RAW DATA:
>> BEGIN
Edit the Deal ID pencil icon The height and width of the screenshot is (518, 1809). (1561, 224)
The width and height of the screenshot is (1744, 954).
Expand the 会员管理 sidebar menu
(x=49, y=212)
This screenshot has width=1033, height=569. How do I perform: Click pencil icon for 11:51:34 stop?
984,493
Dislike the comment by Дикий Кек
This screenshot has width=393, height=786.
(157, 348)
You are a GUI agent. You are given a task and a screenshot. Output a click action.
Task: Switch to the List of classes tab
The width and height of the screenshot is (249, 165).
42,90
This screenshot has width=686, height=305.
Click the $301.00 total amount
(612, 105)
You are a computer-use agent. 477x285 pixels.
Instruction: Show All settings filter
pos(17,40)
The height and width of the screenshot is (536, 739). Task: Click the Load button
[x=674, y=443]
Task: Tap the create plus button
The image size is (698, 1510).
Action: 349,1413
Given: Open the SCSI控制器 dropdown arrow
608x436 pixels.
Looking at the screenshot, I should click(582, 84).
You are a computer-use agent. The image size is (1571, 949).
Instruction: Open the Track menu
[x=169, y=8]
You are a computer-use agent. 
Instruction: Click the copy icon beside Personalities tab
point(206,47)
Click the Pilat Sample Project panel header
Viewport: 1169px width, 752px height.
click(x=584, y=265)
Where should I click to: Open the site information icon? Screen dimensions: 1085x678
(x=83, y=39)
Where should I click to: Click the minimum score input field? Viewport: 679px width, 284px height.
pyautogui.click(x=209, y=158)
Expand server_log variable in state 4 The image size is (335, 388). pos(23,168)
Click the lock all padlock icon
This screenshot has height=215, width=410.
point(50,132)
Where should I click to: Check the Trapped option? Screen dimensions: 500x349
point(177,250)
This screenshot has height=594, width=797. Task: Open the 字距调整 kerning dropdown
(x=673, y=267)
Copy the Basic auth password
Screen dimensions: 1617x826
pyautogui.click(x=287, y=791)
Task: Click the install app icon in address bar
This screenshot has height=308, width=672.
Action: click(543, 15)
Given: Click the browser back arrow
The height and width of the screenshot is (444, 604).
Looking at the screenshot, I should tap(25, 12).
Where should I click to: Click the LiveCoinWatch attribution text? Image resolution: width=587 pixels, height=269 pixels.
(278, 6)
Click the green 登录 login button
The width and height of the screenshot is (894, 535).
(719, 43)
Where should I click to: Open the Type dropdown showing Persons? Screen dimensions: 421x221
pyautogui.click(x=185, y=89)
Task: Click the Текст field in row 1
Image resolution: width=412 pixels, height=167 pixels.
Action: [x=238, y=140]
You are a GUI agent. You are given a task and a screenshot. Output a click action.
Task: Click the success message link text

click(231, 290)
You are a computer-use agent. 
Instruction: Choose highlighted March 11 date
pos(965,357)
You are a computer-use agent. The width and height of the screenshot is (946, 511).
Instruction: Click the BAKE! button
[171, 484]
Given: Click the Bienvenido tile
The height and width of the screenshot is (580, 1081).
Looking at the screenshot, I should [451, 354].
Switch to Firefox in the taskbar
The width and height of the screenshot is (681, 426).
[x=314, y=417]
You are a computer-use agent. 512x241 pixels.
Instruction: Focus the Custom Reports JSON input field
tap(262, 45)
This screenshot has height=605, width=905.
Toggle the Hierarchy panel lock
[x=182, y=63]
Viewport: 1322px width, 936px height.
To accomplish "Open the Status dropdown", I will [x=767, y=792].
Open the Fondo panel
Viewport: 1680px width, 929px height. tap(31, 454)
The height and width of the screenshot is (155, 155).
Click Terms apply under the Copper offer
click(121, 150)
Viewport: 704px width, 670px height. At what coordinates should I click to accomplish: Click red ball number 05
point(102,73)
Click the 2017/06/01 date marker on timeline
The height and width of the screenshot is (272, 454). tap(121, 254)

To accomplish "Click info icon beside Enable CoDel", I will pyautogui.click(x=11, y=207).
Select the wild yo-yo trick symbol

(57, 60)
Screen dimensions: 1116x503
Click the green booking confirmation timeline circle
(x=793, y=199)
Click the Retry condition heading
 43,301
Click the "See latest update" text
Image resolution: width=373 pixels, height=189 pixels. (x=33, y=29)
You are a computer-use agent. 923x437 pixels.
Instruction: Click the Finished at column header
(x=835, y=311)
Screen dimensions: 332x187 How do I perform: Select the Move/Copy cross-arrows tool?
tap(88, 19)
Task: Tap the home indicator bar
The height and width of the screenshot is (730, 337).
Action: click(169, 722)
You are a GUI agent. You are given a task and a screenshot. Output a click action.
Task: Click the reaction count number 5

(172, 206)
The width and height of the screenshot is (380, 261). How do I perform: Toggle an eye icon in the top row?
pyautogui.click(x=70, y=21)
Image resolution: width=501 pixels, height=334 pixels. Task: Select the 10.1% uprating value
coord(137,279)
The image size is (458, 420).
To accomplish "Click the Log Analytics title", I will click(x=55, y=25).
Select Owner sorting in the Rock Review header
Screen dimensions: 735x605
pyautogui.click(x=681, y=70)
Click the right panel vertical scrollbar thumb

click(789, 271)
>> END
EXERCISE PROMPT: Return all of the material above word for word, with nothing changed, added, or left out.

COMPLETED TASK:
Edit the Deal ID pencil icon The height and width of the screenshot is (518, 1809). (1561, 224)
The width and height of the screenshot is (1744, 954).
Expand the 会员管理 sidebar menu
(x=49, y=212)
This screenshot has width=1033, height=569. How do I perform: Click pencil icon for 11:51:34 stop?
984,493
Dislike the comment by Дикий Кек
This screenshot has width=393, height=786.
(157, 348)
You are a GUI agent. You are given a task and a screenshot. Output a click action.
Task: Switch to the List of classes tab
The width and height of the screenshot is (249, 165).
42,90
This screenshot has width=686, height=305.
Click the $301.00 total amount
(612, 105)
You are a computer-use agent. 477x285 pixels.
Instruction: Show All settings filter
pos(17,40)
The height and width of the screenshot is (536, 739). Task: Click the Load button
[x=674, y=443]
Task: Tap the create plus button
The image size is (698, 1510).
Action: 349,1413
Given: Open the SCSI控制器 dropdown arrow
608x436 pixels.
Looking at the screenshot, I should click(582, 84).
You are a computer-use agent. The image size is (1571, 949).
Instruction: Open the Track menu
[x=169, y=8]
You are a computer-use agent. 
Instruction: Click the copy icon beside Personalities tab
point(206,47)
Click the Pilat Sample Project panel header
Viewport: 1169px width, 752px height.
click(x=584, y=265)
Where should I click to: Open the site information icon? Screen dimensions: 1085x678
(x=83, y=39)
Where should I click to: Click the minimum score input field? Viewport: 679px width, 284px height.
pyautogui.click(x=209, y=158)
Expand server_log variable in state 4 The image size is (335, 388). pos(23,168)
Click the lock all padlock icon
This screenshot has height=215, width=410.
point(50,132)
Where should I click to: Check the Trapped option? Screen dimensions: 500x349
point(177,250)
This screenshot has height=594, width=797. Task: Open the 字距调整 kerning dropdown
(x=673, y=267)
Copy the Basic auth password
Screen dimensions: 1617x826
pyautogui.click(x=287, y=791)
Task: Click the install app icon in address bar
This screenshot has height=308, width=672.
Action: click(543, 15)
Given: Click the browser back arrow
The height and width of the screenshot is (444, 604).
Looking at the screenshot, I should tap(25, 12).
Where should I click to: Click the LiveCoinWatch attribution text? Image resolution: width=587 pixels, height=269 pixels.
(278, 6)
Click the green 登录 login button
The width and height of the screenshot is (894, 535).
(719, 43)
Where should I click to: Open the Type dropdown showing Persons? Screen dimensions: 421x221
pyautogui.click(x=185, y=89)
Task: Click the Текст field in row 1
Image resolution: width=412 pixels, height=167 pixels.
Action: [x=238, y=140]
You are a GUI agent. You are given a task and a screenshot. Output a click action.
Task: Click the success message link text

click(231, 290)
You are a computer-use agent. 
Instruction: Choose highlighted March 11 date
pos(965,357)
You are a computer-use agent. The width and height of the screenshot is (946, 511).
Instruction: Click the BAKE! button
[171, 484]
Given: Click the Bienvenido tile
The height and width of the screenshot is (580, 1081).
Looking at the screenshot, I should [451, 354].
Switch to Firefox in the taskbar
The width and height of the screenshot is (681, 426).
[x=314, y=417]
You are a computer-use agent. 512x241 pixels.
Instruction: Focus the Custom Reports JSON input field
tap(262, 45)
This screenshot has height=605, width=905.
Toggle the Hierarchy panel lock
[x=182, y=63]
Viewport: 1322px width, 936px height.
To accomplish "Open the Status dropdown", I will [x=767, y=792].
Open the Fondo panel
Viewport: 1680px width, 929px height. tap(31, 454)
The height and width of the screenshot is (155, 155).
Click Terms apply under the Copper offer
click(121, 150)
Viewport: 704px width, 670px height. At what coordinates should I click to accomplish: Click red ball number 05
point(102,73)
Click the 2017/06/01 date marker on timeline
The height and width of the screenshot is (272, 454). tap(121, 254)

To accomplish "Click info icon beside Enable CoDel", I will pyautogui.click(x=11, y=207).
Select the wild yo-yo trick symbol

(57, 60)
Screen dimensions: 1116x503
Click the green booking confirmation timeline circle
(x=793, y=199)
Click the Retry condition heading
 43,301
Click the "See latest update" text
Image resolution: width=373 pixels, height=189 pixels. (x=33, y=29)
You are a computer-use agent. 923x437 pixels.
Instruction: Click the Finished at column header
(x=835, y=311)
Screen dimensions: 332x187 How do I perform: Select the Move/Copy cross-arrows tool?
tap(88, 19)
Task: Tap the home indicator bar
The height and width of the screenshot is (730, 337).
Action: click(169, 722)
You are a GUI agent. You are given a task and a screenshot. Output a click action.
Task: Click the reaction count number 5

(172, 206)
The width and height of the screenshot is (380, 261). How do I perform: Toggle an eye icon in the top row?
pyautogui.click(x=70, y=21)
Image resolution: width=501 pixels, height=334 pixels. Task: Select the 10.1% uprating value
coord(137,279)
The image size is (458, 420).
To accomplish "Click the Log Analytics title", I will click(x=55, y=25).
Select Owner sorting in the Rock Review header
Screen dimensions: 735x605
pyautogui.click(x=681, y=70)
Click the right panel vertical scrollbar thumb

click(789, 271)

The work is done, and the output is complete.